• **REQUESTS**:
**A.** Answer these from the text on evolution and scientific revolutions, one line each:
(i) According to the text, when did chimps split from bonobos?
(ii) For how many years did Darwin write and rewrite his 1859 book?
(iii) What two introductions does the text name for the revolution in physics at the beginning of the 20th century?
**B.** Pick up the text on evolution and scientific revolutions after its last sentence and carry it further.

----- EXCERPTED TEXT

We are not more evolved than chimps. Chimps split from bonobo approximately when modern humans appeared. Having common ancestors makes us more like close cousins, especially since we lost our humanoid siblings to endless waves of extinction.
Does a similar destiny apply to science? Are most scientific theories extinct or close to extinction? Will they rule the science world someday? Did they breed with predominant paradigms?
Is science even relevant?
There are huge revolutions in science from time to time. Darwin’s “On the On the Origin of Species” from 1859 was a revolution in the scientific world. It was being written and rewritten by the author for 25 years because his grandfather was ridiculed for similar ideas. A similar revolution happened in physics, in the beginning of the 20th century with the introduction of quantum physics and theory of relativity. Most of the time we do not see huge paradigm shifts.

----------
----- GIVEN INFORMATION

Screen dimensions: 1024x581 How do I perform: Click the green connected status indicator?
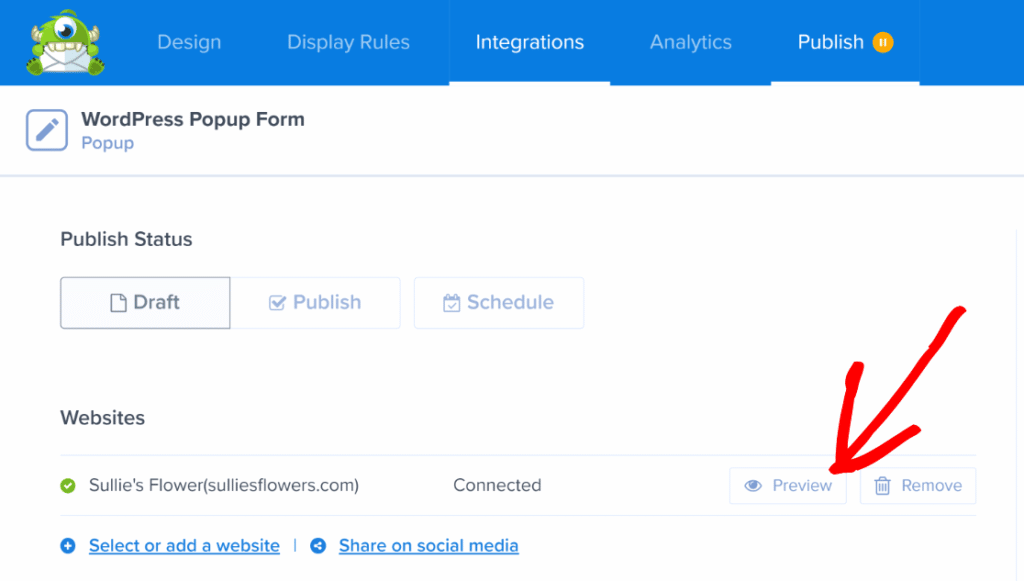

----------

• **ANSWER LIST**:
**A.**
(i) Approximately when modern humans appeared.
(ii) For 25 years.
(iii) Quantum physics and the theory of relativity.

**B.**
We often see small paradigm shifts caused by better equipment and computational capabilities. Neural networks were very popular in 1980s, but only very small networks could be supported. So in 1990s the research in neural networks was almost extinct. In 2012 Alexnet over NVidia GPU caused an explosion of neural networks. We would not see this explosion if the Alexnet did not win an international scientific competition. If you will write yet another publication of yet another neural network it will be lost in the noise, unless you win one of the biggest international challenges. Even then your popularity may well be short-lived.
Most publications get cited by a very narrow group of scientists who cite each other. To become a significant member of a serious scientific breakthrough one needs not only intelligence, knowledge, creativity and political skills, but also a lot of luck.
Diminishing returns
As the technology required for scientific experiments gets more expensive, and the number of mediocre publications increases, the returns on investment in science also decrease. To win a competition with AI network, you will probably need expensive GPUs, super-fast internet access, a lot of electricity and a very good team. Your team will need to scrape the data, improve the network architecture, fine-tune the training procedure and analyze the results better than teams from Google, Facebook, Microsoft, Samsung, Amazon, and other industrial giants. The chances against you will be staggering, so you will need to innovate. Very few scientific establishments can do that.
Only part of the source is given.